(Collected data entries)
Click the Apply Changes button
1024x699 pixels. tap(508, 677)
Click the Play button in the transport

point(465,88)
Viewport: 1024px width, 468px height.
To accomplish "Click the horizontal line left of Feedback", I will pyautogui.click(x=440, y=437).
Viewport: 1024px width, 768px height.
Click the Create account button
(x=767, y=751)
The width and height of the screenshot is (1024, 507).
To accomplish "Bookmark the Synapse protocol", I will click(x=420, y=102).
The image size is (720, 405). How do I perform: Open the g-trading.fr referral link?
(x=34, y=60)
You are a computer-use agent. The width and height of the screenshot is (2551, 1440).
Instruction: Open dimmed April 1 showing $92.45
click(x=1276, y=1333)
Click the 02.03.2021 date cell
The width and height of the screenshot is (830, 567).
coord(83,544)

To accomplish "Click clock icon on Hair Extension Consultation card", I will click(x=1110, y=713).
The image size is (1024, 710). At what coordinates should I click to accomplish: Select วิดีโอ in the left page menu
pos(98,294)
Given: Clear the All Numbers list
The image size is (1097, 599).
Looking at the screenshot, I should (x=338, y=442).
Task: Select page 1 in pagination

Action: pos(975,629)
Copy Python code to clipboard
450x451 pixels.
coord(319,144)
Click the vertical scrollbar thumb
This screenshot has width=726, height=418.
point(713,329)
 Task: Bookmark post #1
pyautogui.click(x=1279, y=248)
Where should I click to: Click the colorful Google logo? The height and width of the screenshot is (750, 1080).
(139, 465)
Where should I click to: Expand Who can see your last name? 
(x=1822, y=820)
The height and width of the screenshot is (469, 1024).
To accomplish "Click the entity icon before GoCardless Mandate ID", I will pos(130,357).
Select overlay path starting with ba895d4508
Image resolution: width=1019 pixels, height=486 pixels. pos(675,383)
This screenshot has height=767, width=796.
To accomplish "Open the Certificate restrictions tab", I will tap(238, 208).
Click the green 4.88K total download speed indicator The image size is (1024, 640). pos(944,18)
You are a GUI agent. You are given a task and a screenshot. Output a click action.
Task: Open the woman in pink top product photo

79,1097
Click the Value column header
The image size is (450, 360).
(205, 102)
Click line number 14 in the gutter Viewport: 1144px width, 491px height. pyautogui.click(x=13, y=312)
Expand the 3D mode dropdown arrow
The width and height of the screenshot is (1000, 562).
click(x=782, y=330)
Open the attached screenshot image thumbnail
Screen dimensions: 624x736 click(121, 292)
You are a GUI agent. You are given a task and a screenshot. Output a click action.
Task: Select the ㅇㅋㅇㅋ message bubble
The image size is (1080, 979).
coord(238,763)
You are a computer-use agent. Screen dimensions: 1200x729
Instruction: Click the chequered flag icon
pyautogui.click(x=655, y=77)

» **Work order**: The task requires an exact copy of all the lines above.

» **Written solution**:
Click the Apply Changes button
1024x699 pixels. tap(508, 677)
Click the Play button in the transport

point(465,88)
Viewport: 1024px width, 468px height.
To accomplish "Click the horizontal line left of Feedback", I will pyautogui.click(x=440, y=437).
Viewport: 1024px width, 768px height.
Click the Create account button
(x=767, y=751)
The width and height of the screenshot is (1024, 507).
To accomplish "Bookmark the Synapse protocol", I will click(x=420, y=102).
The image size is (720, 405). How do I perform: Open the g-trading.fr referral link?
(x=34, y=60)
You are a computer-use agent. The width and height of the screenshot is (2551, 1440).
Instruction: Open dimmed April 1 showing $92.45
click(x=1276, y=1333)
Click the 02.03.2021 date cell
The width and height of the screenshot is (830, 567).
coord(83,544)

To accomplish "Click clock icon on Hair Extension Consultation card", I will click(x=1110, y=713).
The image size is (1024, 710). At what coordinates should I click to accomplish: Select วิดีโอ in the left page menu
pos(98,294)
Given: Clear the All Numbers list
The image size is (1097, 599).
Looking at the screenshot, I should (x=338, y=442).
Task: Select page 1 in pagination

Action: pos(975,629)
Copy Python code to clipboard
450x451 pixels.
coord(319,144)
Click the vertical scrollbar thumb
This screenshot has width=726, height=418.
point(713,329)
 Task: Bookmark post #1
pyautogui.click(x=1279, y=248)
Where should I click to: Click the colorful Google logo? The height and width of the screenshot is (750, 1080).
(139, 465)
Where should I click to: Expand Who can see your last name? 
(x=1822, y=820)
The height and width of the screenshot is (469, 1024).
To accomplish "Click the entity icon before GoCardless Mandate ID", I will pos(130,357).
Select overlay path starting with ba895d4508
Image resolution: width=1019 pixels, height=486 pixels. pos(675,383)
This screenshot has height=767, width=796.
To accomplish "Open the Certificate restrictions tab", I will tap(238, 208).
Click the green 4.88K total download speed indicator The image size is (1024, 640). pos(944,18)
You are a GUI agent. You are given a task and a screenshot. Output a click action.
Task: Open the woman in pink top product photo

79,1097
Click the Value column header
The image size is (450, 360).
(205, 102)
Click line number 14 in the gutter Viewport: 1144px width, 491px height. pyautogui.click(x=13, y=312)
Expand the 3D mode dropdown arrow
The width and height of the screenshot is (1000, 562).
click(x=782, y=330)
Open the attached screenshot image thumbnail
Screen dimensions: 624x736 click(121, 292)
You are a GUI agent. You are given a task and a screenshot. Output a click action.
Task: Select the ㅇㅋㅇㅋ message bubble
The image size is (1080, 979).
coord(238,763)
You are a computer-use agent. Screen dimensions: 1200x729
Instruction: Click the chequered flag icon
pyautogui.click(x=655, y=77)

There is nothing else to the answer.